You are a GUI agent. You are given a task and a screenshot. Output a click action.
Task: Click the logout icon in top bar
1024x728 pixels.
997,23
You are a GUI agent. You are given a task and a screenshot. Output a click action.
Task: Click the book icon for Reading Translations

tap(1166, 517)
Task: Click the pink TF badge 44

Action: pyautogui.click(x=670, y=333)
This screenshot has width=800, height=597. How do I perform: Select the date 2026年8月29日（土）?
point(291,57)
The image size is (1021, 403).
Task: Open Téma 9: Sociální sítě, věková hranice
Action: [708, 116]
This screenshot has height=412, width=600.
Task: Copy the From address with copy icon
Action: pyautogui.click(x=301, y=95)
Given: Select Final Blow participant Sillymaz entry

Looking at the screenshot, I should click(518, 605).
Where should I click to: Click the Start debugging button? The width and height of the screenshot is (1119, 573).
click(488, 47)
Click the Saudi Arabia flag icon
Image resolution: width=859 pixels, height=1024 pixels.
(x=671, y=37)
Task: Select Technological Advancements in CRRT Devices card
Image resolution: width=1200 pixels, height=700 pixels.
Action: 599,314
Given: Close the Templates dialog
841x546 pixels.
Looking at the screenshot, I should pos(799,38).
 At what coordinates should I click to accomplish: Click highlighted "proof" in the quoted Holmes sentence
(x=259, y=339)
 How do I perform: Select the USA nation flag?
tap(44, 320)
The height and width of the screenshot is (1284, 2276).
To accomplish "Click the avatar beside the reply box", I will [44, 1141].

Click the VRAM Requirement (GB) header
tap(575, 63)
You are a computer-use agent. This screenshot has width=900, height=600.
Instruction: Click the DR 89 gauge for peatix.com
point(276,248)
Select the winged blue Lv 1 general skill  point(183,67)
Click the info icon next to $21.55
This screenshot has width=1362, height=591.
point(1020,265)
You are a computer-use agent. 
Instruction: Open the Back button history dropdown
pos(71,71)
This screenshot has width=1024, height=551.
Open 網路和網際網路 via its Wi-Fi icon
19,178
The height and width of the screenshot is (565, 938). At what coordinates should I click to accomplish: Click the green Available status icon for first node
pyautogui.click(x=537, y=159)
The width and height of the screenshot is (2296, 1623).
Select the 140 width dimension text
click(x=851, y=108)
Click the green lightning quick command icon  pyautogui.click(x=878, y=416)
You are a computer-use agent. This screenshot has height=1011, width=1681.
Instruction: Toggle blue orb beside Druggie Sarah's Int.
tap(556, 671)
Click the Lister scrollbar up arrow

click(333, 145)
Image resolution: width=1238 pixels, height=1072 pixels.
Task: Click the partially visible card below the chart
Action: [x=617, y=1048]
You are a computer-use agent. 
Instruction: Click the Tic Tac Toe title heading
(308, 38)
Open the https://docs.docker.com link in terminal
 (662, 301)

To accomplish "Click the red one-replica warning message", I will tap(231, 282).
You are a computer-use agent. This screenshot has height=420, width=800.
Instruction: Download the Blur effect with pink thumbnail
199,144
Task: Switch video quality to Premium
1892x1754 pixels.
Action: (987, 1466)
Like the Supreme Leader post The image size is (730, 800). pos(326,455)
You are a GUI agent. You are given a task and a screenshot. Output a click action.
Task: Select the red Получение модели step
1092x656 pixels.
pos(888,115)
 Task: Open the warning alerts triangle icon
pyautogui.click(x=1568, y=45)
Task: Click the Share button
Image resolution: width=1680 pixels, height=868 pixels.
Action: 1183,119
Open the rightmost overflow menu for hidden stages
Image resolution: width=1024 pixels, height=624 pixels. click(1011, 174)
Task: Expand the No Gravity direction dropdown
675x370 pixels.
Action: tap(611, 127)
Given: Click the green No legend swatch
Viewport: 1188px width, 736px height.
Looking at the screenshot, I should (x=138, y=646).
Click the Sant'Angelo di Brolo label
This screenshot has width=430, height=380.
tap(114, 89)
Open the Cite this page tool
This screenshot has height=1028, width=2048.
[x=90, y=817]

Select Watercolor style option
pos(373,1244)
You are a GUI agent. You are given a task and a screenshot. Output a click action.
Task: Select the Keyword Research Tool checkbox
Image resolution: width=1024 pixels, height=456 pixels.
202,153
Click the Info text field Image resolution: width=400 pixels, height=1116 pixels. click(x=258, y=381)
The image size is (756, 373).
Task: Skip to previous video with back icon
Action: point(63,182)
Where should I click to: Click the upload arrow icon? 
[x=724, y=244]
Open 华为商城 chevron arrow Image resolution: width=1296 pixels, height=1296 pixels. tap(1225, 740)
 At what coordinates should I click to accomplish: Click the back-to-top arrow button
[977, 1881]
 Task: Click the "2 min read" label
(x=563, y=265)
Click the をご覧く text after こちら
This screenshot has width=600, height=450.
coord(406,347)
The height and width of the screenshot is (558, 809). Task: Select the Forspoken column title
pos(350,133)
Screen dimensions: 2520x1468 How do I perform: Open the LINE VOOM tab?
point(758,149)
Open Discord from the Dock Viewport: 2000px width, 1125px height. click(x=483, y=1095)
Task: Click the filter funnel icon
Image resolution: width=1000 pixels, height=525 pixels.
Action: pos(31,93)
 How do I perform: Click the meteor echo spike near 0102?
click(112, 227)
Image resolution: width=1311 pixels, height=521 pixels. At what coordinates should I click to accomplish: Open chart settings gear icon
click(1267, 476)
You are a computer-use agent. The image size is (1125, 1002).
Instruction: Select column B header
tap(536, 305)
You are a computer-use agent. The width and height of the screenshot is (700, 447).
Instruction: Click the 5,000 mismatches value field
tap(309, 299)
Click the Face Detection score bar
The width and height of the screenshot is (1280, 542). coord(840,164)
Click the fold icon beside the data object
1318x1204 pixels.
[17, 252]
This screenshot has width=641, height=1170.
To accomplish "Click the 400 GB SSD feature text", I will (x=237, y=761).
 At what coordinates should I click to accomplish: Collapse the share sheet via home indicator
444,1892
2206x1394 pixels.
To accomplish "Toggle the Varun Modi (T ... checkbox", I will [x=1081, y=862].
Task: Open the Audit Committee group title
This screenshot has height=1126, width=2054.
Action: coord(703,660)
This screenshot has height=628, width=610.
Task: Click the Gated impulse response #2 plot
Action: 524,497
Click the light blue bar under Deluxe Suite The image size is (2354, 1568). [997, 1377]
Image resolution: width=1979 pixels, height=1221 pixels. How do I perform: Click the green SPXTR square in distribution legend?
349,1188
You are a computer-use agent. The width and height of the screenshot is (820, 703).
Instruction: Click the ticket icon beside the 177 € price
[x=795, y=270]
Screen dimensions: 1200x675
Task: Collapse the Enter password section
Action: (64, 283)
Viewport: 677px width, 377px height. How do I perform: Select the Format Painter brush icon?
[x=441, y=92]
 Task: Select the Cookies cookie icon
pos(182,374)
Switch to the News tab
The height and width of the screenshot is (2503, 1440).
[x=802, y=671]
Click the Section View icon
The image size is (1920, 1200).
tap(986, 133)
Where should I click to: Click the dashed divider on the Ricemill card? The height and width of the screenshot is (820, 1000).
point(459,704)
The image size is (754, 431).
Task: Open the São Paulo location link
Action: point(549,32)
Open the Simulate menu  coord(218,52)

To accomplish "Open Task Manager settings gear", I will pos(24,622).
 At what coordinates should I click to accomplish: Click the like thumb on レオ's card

■ ■ ■ ■ ■ ■ ■

Ziel - Gib den Abschnitt, der am Anfang der Datensätze beginnt und mit der Zeile endet, die "Action: pyautogui.click(x=670, y=333)" enthält, samt den Anfragen erneut aus und addiere dabei 64 zu jeder Koordinate in den Antworten. Gib ausschließlich diese Zeilen wieder.

Lösung -
You are a GUI agent. You are given a task and a screenshot. Output a click action.
Task: Click the logout icon in top bar
1024x728 pixels.
1061,87
You are a GUI agent. You are given a task and a screenshot. Output a click action.
Task: Click the book icon for Reading Translations

tap(1230, 581)
Task: Click the pink TF badge 44

Action: pyautogui.click(x=734, y=397)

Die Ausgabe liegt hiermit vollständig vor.